### DIRECTIONS FOR THIS TASK
Retype, without alteration, each line from the line containing "Instruction: Open calendar" to the final line of the records.

### Items listed in a dataset
Content starts

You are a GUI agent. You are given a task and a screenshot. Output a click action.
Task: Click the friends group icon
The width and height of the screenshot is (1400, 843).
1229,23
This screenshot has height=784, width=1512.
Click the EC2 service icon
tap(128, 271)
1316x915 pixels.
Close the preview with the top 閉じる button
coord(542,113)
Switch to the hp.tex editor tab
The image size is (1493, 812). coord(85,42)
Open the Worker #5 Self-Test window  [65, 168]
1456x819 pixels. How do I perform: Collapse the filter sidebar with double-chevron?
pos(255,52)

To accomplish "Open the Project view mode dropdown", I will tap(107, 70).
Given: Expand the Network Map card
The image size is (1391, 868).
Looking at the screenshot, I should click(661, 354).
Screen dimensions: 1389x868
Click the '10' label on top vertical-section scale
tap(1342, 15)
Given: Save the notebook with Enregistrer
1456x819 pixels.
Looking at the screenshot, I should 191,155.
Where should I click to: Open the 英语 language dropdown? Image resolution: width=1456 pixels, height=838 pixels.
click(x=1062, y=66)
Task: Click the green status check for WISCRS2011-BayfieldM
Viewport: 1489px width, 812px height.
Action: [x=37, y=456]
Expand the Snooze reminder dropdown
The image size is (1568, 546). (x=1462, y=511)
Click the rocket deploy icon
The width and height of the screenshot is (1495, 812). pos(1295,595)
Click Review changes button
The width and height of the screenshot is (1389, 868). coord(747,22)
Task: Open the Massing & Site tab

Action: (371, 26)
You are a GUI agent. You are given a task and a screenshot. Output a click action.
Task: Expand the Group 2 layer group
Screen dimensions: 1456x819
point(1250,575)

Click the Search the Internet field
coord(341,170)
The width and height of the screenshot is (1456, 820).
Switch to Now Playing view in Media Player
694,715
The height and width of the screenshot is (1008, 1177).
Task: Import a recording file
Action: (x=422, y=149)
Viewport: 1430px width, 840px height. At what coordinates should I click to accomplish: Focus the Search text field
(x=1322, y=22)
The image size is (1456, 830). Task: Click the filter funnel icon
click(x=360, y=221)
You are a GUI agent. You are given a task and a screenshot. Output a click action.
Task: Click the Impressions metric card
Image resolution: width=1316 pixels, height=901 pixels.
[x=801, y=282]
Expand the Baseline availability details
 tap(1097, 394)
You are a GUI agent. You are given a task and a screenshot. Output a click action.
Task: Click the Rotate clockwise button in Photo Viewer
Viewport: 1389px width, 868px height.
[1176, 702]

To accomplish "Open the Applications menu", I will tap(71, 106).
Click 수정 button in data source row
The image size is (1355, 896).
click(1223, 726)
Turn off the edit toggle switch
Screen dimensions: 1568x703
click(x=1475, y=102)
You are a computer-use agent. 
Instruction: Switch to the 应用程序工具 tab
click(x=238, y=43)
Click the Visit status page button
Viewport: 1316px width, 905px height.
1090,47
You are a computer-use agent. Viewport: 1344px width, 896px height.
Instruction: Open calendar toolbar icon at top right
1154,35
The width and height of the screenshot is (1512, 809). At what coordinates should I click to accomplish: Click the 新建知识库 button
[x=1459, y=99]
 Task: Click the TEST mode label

Content ends

### RESPONSE FOR THIS EXERCISE
Instruction: Open calendar toolbar icon at top right
1154,35
The width and height of the screenshot is (1512, 809). At what coordinates should I click to accomplish: Click the 新建知识库 button
[x=1459, y=99]
 Task: Click the TEST mode label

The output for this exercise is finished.